La gran dificultad que ahora se plantea es calcular ese “precio justo” en cada eslabón de la cadena, lo que se denomina “coste efectivo de producción”, término introducido en la reforma de la Ley de febrero de 2020 tras las movilizaciones llevadas a cabo por el sector agrario. La norma exige que comprador y vendedor firmen en su contrato que la transacción se realiza por encima de este importe. Pero, por un lado, ¿cómo puede conocer el comprador los datos internos de costes de producción real del vendedor? Y, si nos ponemos en el lugar vendedor, ¿cómo podemos asegurar que no se ha visto obligado a aceptar un precio más bajo para dar salida a su mercancía? o ¿cómo realizar este cálculo con productos de terceros países con costes muy inferiores a los de la producción nacional?
Los productores demandan al Ministerio de Agricultura que fije unos índices de referencia para cada producto. Algo que cuestionan las autoridades de Competencia. En un dictamen emitido el pasado mes de septiembre la Comisión Nacional de Mercados y Competencia advertía que este coste efectivo de producción “no se define con precisión” y que utilizar índices comunes puede favorecer “alineamientos de precios”.
La industria se queja de ser la pagana del apoyo a los productores y de las presiones de unas compañías de distribución cada vez más concentradas.
Por su parte, los supermercados aseguran que es en el plano industrial donde se rompe ese equilibrio de precios, ya que operan grandes multinacionales que disfrutan de enormes beneficios con márgenes muy superiores a los del ámbito comercial.
Ahora bien, es difícil pedir ese ejercicio de responsabilidad de largo recorrido cuando en la misma base se ven profundas grietas. Las comparecencias del Congreso han puesto de manifiesto que las cooperativas se alinean con la postura de la industria por encima de la que defiende los productores. Se comportan como superestructuras que se alejan de los mismos agricultores y ganaderos que las componen y que deberían dirigir su actuación.
Yendo aún más allá, la reciente escalada de precios de los piensos para la alimentación animal, y la estrategia de reservar producción para su venta, ante los bajos precios pagados a los agricultores por su cosecha, defendida por las organizaciones agrarias, ha llevado a ciertos enfrentamientos entre agricultores y ganaderos, cuando los fabricantes de piensos han denunciado que todavía falta por comercializar más de la tercera parte de la cosecha de cereales mientras el grano alcanza la cotización más alta de los últimos años.

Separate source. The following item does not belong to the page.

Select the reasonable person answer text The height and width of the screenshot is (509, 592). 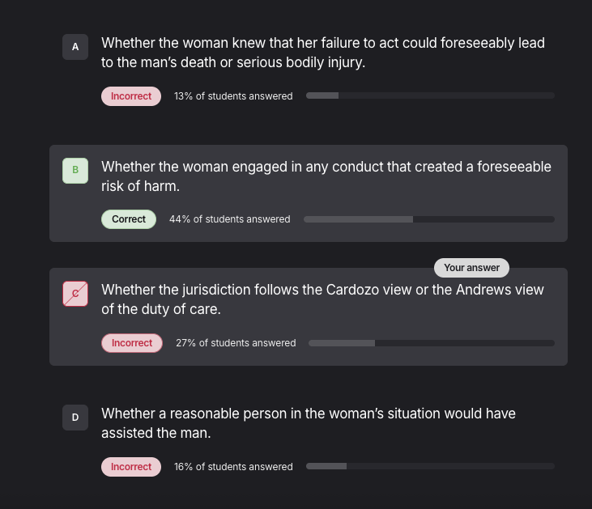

La realidad es que tanta división ampara márgenes y comisiones que crecen por el camino. Los consumidores pagan precios que multiplican por varios dígitos los que recibe el productor. Las bajadas en los pagos al agricultor y al ganadero no se notan en los precios al consumidor, y si en alguna ocasión se produce una leve subida, llega de inmediato la protesta de industria y distribución y su reflejo en los precios finales. Algo que, parece, no hay forma de controlar por más normas que se habiliten. Como parece imparable el proceso de concentración productiva en todos los niveles agroalimentarios.
Al final, los mercados tienen vida propia y, en un momento dado, hasta son capaces de legitimar las prácticas desleales. Es lo que hay. Los productores volverán a protestar, el recurso del pataleo, porque pocos, divididos, solos, sin poder real económico o político, el eco de sus quejas resonará en los pueblos vacíos y poco más.
En la cadena agroalimentaria los eslabones no son iguales ni se les trata de la misma manera. La deslealtad manda.